Data supplied:
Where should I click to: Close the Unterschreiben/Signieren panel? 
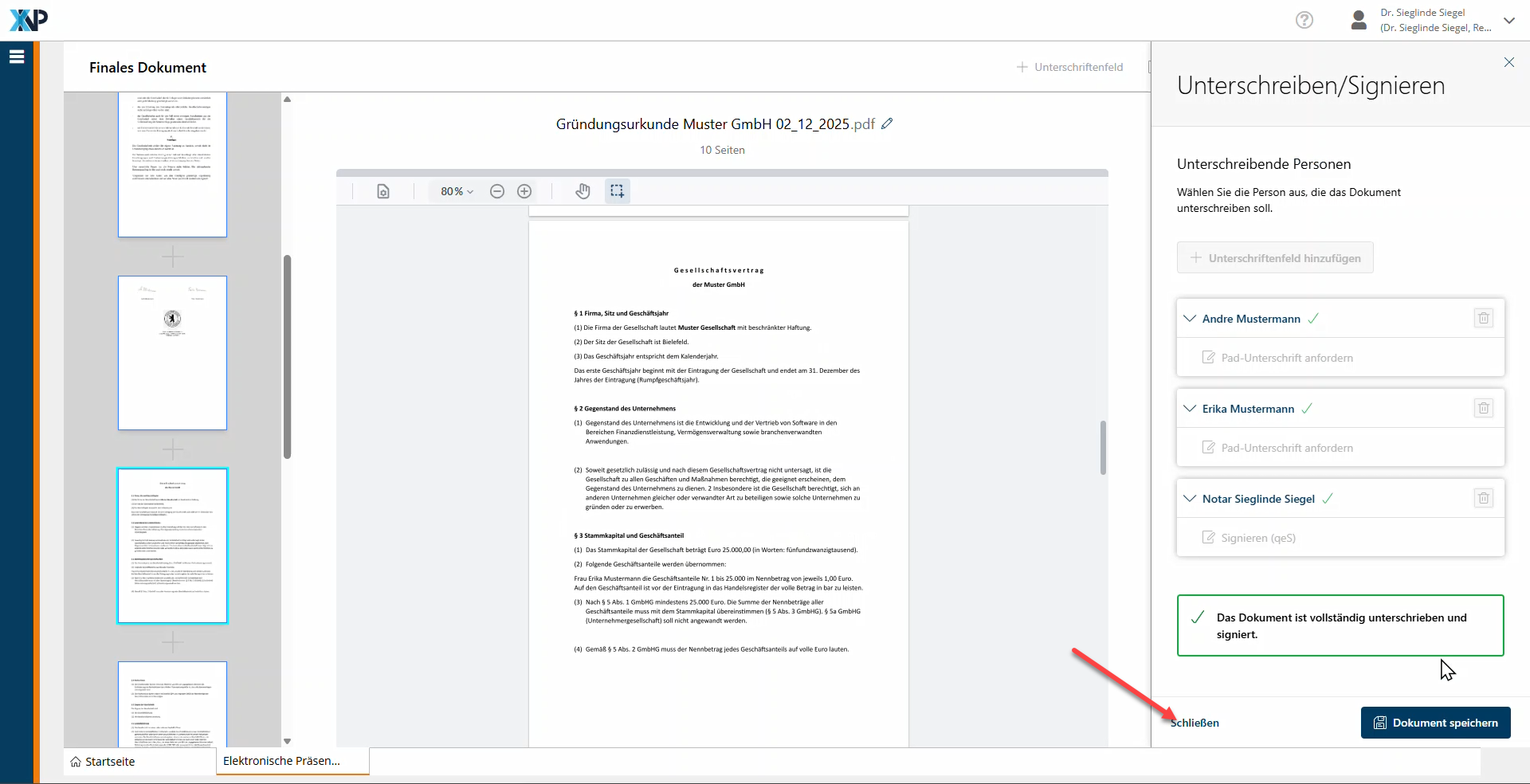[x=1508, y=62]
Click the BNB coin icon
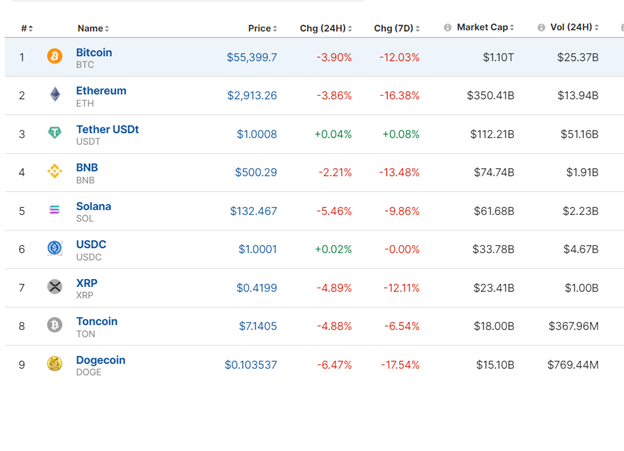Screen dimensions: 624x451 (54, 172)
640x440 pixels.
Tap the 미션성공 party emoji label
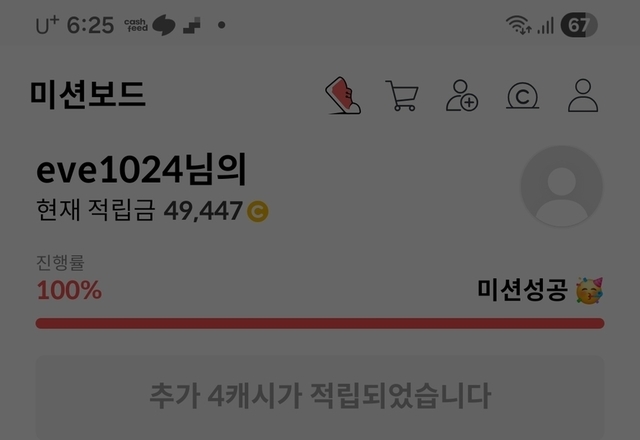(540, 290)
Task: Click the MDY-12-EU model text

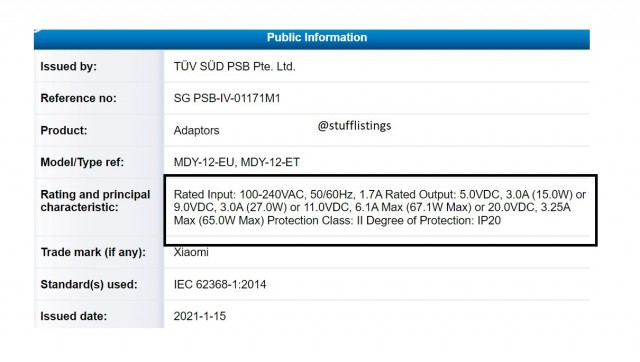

Task description: Revise the entries from the line containing "Click the BNB coin icon" through the end of the entries, replacing "Click" with "Select" and changing nothing else. Omit the pictures.

Correct result:
Select the BNB coin icon
Screen dimensions: 624x451 (54, 172)
640x440 pixels.
Tap the 미션성공 party emoji label
(540, 290)
Task: Select the MDY-12-EU model text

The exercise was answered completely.